A quest’intento si prestano sovratutto i lillà (Syringa vulgaris) a preferenza la qualità bianca, che innestata sul classico ligustro da pure ottimi risultati, i ramoscelli del pero del Giappone, di tutti gli alberi da frutto che fioriscono presto, all’aperto, di qualche spirea, del Viburnum opulus sterilis, delle dafni selvatiche, delle azalee e di taluni rododendri. In Germania quest’usanza è assai diffusa, specie nella Selva nera, anche fra le classi povere che amano adornare di freschi fiori la mensa solenne di Natale.
Ho serbato per ultimo la rosa, la rosa che fu tanto cantata, per cui tanto si scrisse, che divenne argomento di studî sì interessanti1, la vaga, la formosissima rosa in cui si concentra al massimo grado la poesia dell’orticultura, che ha destate le più forti passioni, che occupa tanti giardinieri, che trova ovunque amici e ammiratori. Anch’essa non ci largisce soltanto nel maggio, gli incanti del suo orientale profumo.

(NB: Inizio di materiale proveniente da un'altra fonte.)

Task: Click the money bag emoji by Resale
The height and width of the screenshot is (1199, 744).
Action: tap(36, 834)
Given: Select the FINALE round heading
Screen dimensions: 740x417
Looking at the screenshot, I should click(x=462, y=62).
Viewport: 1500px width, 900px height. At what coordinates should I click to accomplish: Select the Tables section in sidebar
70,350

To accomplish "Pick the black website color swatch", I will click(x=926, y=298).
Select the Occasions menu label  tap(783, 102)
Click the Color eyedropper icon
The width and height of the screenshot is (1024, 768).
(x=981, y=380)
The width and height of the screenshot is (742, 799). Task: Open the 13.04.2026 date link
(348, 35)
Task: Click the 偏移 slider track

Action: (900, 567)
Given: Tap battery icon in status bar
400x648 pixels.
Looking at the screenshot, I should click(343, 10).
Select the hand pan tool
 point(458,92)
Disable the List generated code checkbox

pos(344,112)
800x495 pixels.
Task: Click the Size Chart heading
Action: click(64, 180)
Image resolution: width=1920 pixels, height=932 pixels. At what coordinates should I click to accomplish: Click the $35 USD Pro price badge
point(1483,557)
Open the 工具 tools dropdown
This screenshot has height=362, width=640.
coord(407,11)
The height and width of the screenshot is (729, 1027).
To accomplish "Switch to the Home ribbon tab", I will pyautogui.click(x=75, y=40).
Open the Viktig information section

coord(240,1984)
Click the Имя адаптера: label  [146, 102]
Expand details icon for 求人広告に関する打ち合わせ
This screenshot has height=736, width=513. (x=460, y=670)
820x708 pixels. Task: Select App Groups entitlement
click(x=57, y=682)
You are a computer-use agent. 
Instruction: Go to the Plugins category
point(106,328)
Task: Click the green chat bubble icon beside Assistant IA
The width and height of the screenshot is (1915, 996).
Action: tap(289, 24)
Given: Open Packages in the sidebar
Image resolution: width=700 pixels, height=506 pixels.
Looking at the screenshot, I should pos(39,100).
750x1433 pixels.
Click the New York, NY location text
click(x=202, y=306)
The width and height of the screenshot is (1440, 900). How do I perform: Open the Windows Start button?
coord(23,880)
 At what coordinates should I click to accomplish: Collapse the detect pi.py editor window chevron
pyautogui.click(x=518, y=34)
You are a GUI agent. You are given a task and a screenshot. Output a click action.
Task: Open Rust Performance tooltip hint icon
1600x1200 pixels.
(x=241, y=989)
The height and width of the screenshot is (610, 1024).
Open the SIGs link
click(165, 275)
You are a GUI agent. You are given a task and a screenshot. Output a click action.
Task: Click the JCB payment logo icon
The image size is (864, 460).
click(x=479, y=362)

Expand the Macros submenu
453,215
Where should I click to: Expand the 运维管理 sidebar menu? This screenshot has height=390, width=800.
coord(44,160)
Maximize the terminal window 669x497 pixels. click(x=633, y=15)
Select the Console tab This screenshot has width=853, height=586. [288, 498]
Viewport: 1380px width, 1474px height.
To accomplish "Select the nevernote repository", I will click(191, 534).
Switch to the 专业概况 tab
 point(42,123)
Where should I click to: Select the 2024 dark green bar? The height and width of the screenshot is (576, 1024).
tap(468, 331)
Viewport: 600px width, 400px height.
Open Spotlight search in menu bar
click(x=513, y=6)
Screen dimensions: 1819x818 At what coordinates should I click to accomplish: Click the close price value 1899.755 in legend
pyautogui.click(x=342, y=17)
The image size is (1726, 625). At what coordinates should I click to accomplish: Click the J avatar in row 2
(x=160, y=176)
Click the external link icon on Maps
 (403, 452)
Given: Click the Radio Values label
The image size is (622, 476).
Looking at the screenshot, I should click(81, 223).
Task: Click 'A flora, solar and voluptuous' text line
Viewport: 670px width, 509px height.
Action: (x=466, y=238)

Una legione di rose mi s’affaccia alla mente, bianche, gialle, salmonate, scarlatte e porporine che si prestano al gentile ufficio di consolatrici invernali; ogni gruppo, le rose remontanti, le thee aristocratiche, le bengalensi, le muscose, le rose dell’isola di Borbone, le Noisettes, perfino le cappuccine e le Banhsie contano i loro tipi docili alla mano dell’arte, ma io non rammenterò che la delicata “Marie Van Houtte„ d’un mite color d’aurora suffuso d’incarnato, la “Safrano„ i cui bottoni le fioraie parigine vendono sotto il nome di “falcots,„ la pallida “Lamarque„ antica e sempre bella, la “Gloire de Dijon,„ madre d’una stirpe caratteristica di rose thea, la purpurea M.me Elisa Vilmorin, la candida “Niphetos„ fiori tutti che coltivati a Firenze, a Genova, a Nizza e messi in commercio percorrono l’Europa, portando fra i ghiacci più crudi un soffio di gentilezza, di eleganza, un raggio di sole meridionale.
- ↑ Veggasi ad esempio il bellissimo studio sulle Rose pubblicato nella Nuova Antologia da Ersilia Caetani Locatelli.